Emmanuelle Cosse a donc accompli son destin social, elle achève sa vocation, elle est ministre, enfin. Nous ne devons pas pleurer, le déplorer. Après tout, elle incarne le vieillissement social de toute une génération qui, à des exceptions près, était vouée à occuper des positions de pouvoir après les avoir contestées. Elle incarne l’échec historique des forces politiques du moment 1995 qui, du côté des nouveaux mouvements sociaux, des nouvelles formes de mobilisations associatives, avaient cru pouvoir transformer la politique et la parole politique.

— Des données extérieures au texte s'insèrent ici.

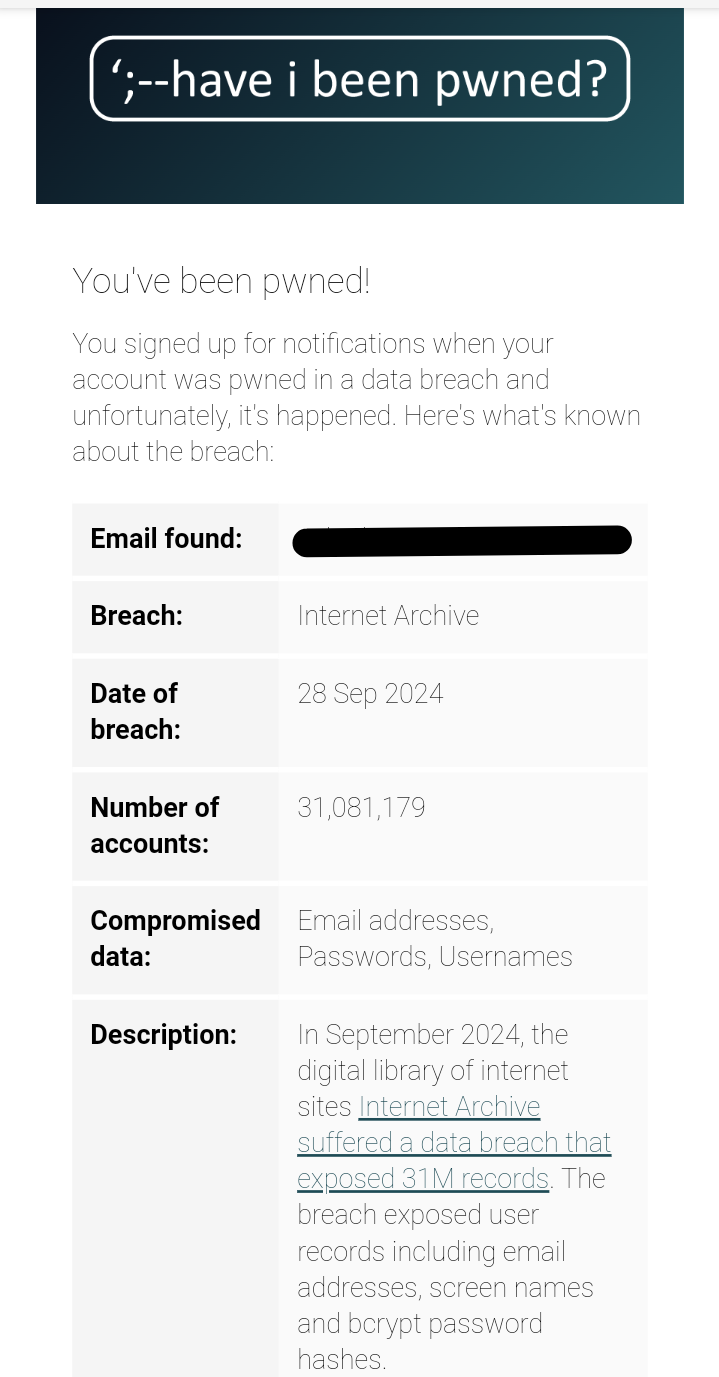Click the 'have i been pwned?' logo

point(359,79)
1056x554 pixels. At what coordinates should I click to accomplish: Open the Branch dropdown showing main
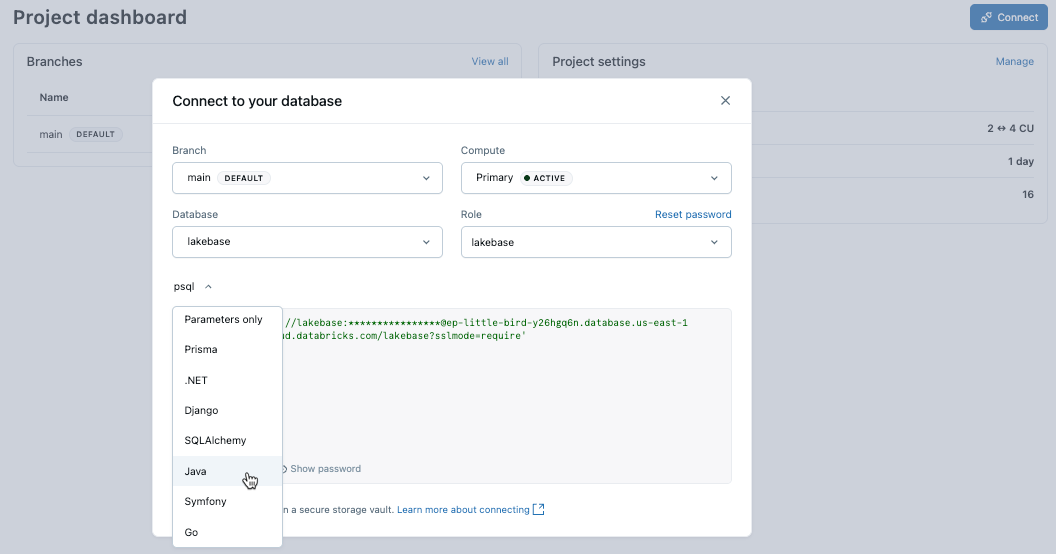tap(307, 178)
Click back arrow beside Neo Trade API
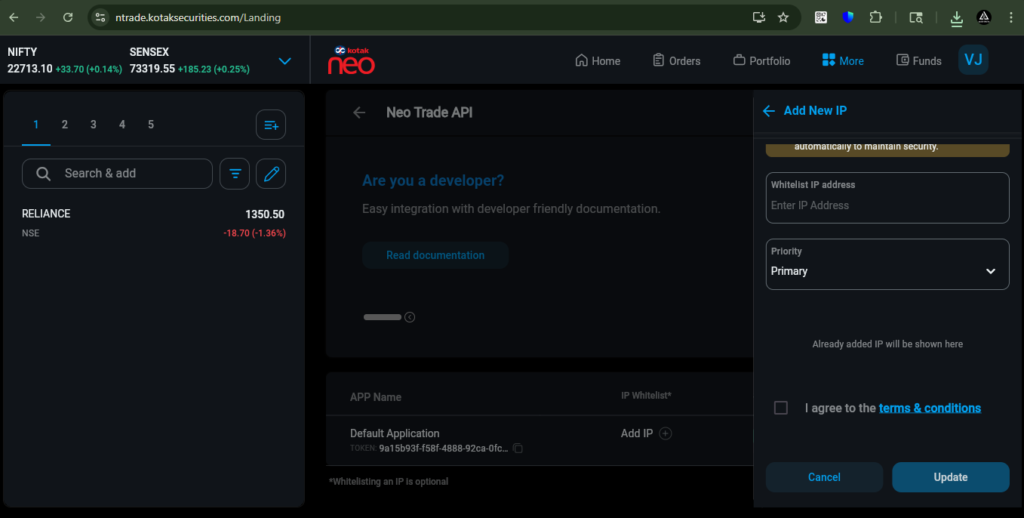1024x518 pixels. [359, 113]
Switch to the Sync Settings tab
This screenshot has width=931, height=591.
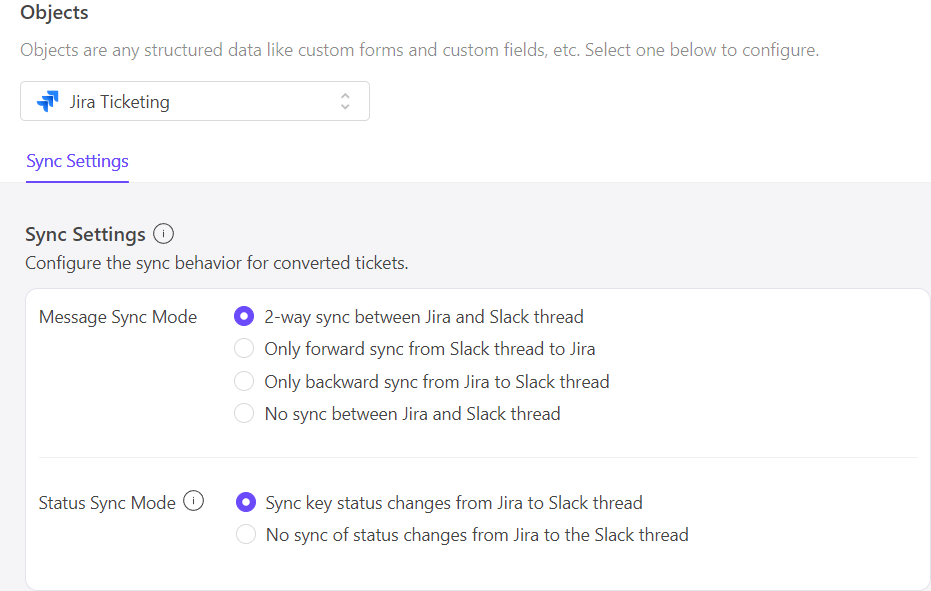click(77, 161)
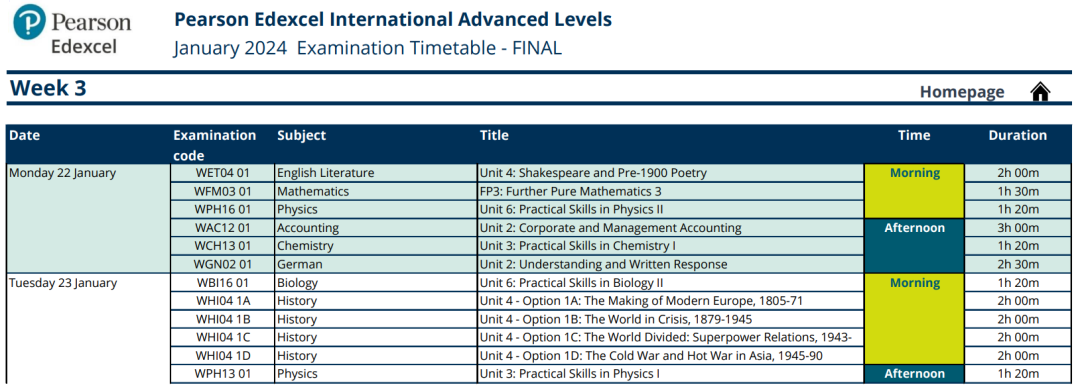Click the Title column header
Screen dimensions: 1080x391
pos(494,136)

Cela, nous ne devons pas le déplorer, non plus que le fait qu’en présentant hier soir, de manière toute personnelle, sa candidature à l’élection présidentielle, Jean-Luc Mélenchon vienne de ruiner tous les efforts accomplis, depuis 2005, du côté des appareils politiques.
Ces deux personnages sont l’envers et l’endroit d’une même parole, d’une même médaille césariste. Ils brisent ce qui constitue le talisman de la gauche : une parole libre, dissidente, vivante, insolente, qui ne s’autorise que d’elle-même, et non des voix qu’elle prétend représenter. Nous ne devons pleurer ni 1995 ni 2005, ni Act-Up ni le Front de gauche (ni EELV). Nous n’avons que trop vécu de ces espoirs légitimes, mais dont la mort clinique est ce soir avérée. Bref, nous sommes au pied du mur, contraint d’inventer quelque chose de nouveau, qui cette fois fasse une vraie différence, et ne se contente pas de résister au pouvoir, à la volonté de pouvoir, pour mieux y céder et y sacrifier, comme le disait Merleau-Ponty, notre « vouloir-vivre ».